Hinweis: Der Inhalt dieses Beitrags in Wort und Bild basiert auf der Faktenlage zum Zeitpunkt der Erstveröffentlichung (31.05.2017)

Steiermark, 31.05.2017

VGT zeigt Betrieb Pail wegen Tierquälerei an - weitere Anzeigen folgen

Offene Stalltüren wolle man zeigen, die Realität ist aber eine andere. Die Kritik an den Pseudo-Vorzeigebauern reißt nicht ab! Auch deshalb, weil durch unwahre Behauptungen die Fakten verdreht werden sollen.

Wurde das Tierschutzgesetz übertreten, ja oder nein. Das war eine der Fragen bei der am 19. Mai durchgeführten Pressekonferenz des VGT in Graz. Nach ausgiebiger juristischer Prüfung hat der VGT jetzt Anzeige gegen den AMA-SAUGUT-Betrieb Pail wegen Tierquälerei erstattet. Entgegen seiner Aussage bei der Pressekonferenz war er sehr wohl anwesend, als das schwer kranke Schwein von Frau Pail entdeckt wurde. Die "Behandlung" durch Herrn Pail hat jedoch nur aus einem Besprühen der Wunde bestanden, dann wurde das Schwein mindestens von 11:00 bis 22:00 seinem Schicksal überlassen.
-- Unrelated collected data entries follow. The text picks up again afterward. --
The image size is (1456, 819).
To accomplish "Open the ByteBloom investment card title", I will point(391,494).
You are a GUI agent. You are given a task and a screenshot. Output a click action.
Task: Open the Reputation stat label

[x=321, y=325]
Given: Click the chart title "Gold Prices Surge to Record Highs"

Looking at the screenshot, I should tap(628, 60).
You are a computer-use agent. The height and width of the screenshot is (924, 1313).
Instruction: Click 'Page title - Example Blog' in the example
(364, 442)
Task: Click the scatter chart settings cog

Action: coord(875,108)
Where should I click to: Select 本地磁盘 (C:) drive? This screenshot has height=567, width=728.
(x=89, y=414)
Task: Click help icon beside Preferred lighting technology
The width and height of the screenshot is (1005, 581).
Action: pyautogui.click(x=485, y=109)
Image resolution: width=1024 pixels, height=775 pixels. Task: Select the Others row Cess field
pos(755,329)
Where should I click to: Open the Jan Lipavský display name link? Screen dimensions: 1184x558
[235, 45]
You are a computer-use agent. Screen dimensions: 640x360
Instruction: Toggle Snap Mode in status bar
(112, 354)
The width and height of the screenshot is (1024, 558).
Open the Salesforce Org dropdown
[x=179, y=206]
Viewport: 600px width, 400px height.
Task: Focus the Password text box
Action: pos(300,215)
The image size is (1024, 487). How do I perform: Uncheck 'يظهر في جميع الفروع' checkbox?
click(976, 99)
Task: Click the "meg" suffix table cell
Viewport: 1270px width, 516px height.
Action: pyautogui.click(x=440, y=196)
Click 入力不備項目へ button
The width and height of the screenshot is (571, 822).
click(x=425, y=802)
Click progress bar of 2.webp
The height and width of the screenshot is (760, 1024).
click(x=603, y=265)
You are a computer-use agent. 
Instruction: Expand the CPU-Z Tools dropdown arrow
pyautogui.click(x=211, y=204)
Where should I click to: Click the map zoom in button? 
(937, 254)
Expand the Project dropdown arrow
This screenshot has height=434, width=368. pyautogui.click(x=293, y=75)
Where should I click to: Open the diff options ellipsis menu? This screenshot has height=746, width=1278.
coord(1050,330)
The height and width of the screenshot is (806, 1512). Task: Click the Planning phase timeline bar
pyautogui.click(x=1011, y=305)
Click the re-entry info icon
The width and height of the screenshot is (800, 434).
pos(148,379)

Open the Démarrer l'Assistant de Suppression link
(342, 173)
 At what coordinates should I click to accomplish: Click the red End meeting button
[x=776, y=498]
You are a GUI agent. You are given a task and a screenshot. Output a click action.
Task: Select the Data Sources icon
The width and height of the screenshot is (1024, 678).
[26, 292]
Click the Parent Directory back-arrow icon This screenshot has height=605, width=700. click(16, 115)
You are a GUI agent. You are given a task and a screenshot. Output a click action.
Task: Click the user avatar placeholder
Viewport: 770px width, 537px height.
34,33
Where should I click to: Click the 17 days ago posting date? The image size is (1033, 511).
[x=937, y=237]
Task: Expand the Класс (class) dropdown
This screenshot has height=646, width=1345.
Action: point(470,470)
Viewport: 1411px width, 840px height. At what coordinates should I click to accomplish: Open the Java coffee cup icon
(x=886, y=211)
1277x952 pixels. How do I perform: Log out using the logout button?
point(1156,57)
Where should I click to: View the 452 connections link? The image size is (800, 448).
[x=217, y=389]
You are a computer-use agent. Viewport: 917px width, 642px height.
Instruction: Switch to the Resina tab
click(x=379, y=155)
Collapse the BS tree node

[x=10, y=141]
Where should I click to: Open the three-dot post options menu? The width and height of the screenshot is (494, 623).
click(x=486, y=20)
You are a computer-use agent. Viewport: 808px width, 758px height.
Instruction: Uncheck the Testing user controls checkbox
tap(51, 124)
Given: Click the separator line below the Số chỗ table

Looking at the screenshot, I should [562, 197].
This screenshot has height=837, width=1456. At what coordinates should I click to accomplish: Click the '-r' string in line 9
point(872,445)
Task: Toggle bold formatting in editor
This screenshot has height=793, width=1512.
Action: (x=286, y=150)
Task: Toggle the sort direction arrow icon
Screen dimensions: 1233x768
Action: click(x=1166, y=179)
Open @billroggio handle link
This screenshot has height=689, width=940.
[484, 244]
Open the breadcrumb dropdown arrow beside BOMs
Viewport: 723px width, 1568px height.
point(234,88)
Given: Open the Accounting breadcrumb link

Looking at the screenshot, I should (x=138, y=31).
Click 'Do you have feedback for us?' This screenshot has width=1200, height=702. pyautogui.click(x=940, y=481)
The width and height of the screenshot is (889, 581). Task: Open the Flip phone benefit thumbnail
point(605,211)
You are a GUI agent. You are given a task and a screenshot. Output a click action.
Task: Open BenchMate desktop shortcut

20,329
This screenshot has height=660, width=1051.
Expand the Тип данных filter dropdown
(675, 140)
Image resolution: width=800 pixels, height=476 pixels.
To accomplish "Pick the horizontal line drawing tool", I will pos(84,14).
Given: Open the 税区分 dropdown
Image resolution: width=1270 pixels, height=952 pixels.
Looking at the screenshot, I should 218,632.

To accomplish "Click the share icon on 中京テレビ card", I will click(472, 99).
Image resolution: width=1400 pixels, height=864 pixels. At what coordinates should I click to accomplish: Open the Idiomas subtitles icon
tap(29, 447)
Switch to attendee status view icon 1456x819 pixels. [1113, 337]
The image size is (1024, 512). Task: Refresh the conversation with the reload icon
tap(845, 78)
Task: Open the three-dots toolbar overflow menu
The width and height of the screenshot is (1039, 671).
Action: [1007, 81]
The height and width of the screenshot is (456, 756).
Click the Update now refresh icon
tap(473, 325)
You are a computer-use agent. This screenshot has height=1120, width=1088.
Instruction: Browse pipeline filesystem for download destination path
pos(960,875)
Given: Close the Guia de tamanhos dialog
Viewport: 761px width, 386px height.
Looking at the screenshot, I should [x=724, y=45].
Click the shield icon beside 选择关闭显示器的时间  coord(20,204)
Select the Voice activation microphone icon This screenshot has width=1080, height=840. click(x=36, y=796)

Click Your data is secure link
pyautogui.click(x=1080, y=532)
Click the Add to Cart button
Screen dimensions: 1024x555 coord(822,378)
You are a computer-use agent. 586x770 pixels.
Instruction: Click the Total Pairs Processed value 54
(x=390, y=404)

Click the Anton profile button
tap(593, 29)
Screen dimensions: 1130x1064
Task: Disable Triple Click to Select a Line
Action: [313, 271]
Das Schwein mit einem sehr schmerzhaften Mastdarmvorfall wurde immer wieder noch dazu von anderen Schweinen angeknabbert, so dass diese am Kopf vollkommen blutig waren. "Ich sehe darin eine schwere Vernachlässigung der Pflicht der Bauern, sich um verletzte Tiere zu kümmern", sagt VGT-Campaigner David Richter. Das Video beweist auch, dass das Schwein nicht - wie von Herrn Pail angegeben wurde - separiert wurde. Die Entscheidung, ob hier tatsächlich ein strafbares Verhalten vorliegt oder nicht, obliegt den Behörden.

Zum Video-Beweis
Zum Foto-Beweis

Auf diversen bäuerlichen Webseiten wird davon gesprochen, dass Videomaterial manipuliert wurde, um Stimmung gegen Tierschutzvereine zu machen. David Richter, VGT-Campaigner dazu: "Es wurden weder Fotos retuschiert noch Abläufe manipuliert. Meine Erfahrung ist, dass Bauern immer wieder erstaunt sind, wenn sie aus ihrer Tierleid-Normalität herausgerissen werden, dann erst fallen Missstände auf und werden als solche erkannt." Das Beweismaterial wird den Behörden übergeben.

Videohinweis: 1. Betrieb Pail, Wagendorf, Stmk. / 2. Grabersdorf, SO-Stmk. / 3. St. Nikolai, Leibnitz, Stmk.

Gesetzeskonform ist nicht tierqualfrei
In einem neuen Video werden die Zustände in drei SAUGUT-Betrieben dargestellt. Unter anderem in einem Betrieb in Grabersdorf bei Gnas. Die dortigen Betriebsleiter haben extra einen "Show-Stall" errichtet, der beim Tag der offenen Stalltüre auch hergezeigt wurde. Inklusive Ferkeln, die erst kurz davor eingestallt wurden, d. h. noch klein und süß waren, und viel Platz hatten. Geschlossen blieben die Türen, die ein anderes Bild zeigten: Kotverschmierte Schweine, die kaum Platz haben, sich umzudrehen oder sich hinzulegen. Geschweige denn problemlos herumzugehen, z. B. um die Tränke zu erreichen. Umherlaufen völlig ausgeschlossen. Beschäftigungsmaterial ist de facto nicht vorhanden, nur ein Stück Holz an einer Kette. Völlig lächerlich für die 15 Schweine in einer Gruppe! Der VGT wird auch die Zustände in diesem Betrieb anzeigen. Die Worte des Gesetzes sind dehnbar, je nach Auslegung wurde das Gesetz dort gebrochen oder nicht. Fakt ist und bleibt: Schweine so zu halten ist Tierquälerei und der Gesetzestext muss so verändert werden, dass diese Tierquälerei auch klar und (selbst-)verständlich verboten ist.

David Richter abschließend: "Trotz aller Vorwürfe und Anzeigen gegen die genannten Betriebe und der abstrusen Vorwürfe gegen den VGT bin ich und sind wir als VGT bereit zur sachlichen Diskussion. Aus unserer Sicht handelt es sich um eine Kulturschande, derer wir uns alle bewusst werden sollten und wir müssen gemeinsam daran arbeiten, diese Zustände zu beenden, anstatt zu normalisieren und schönzufärben.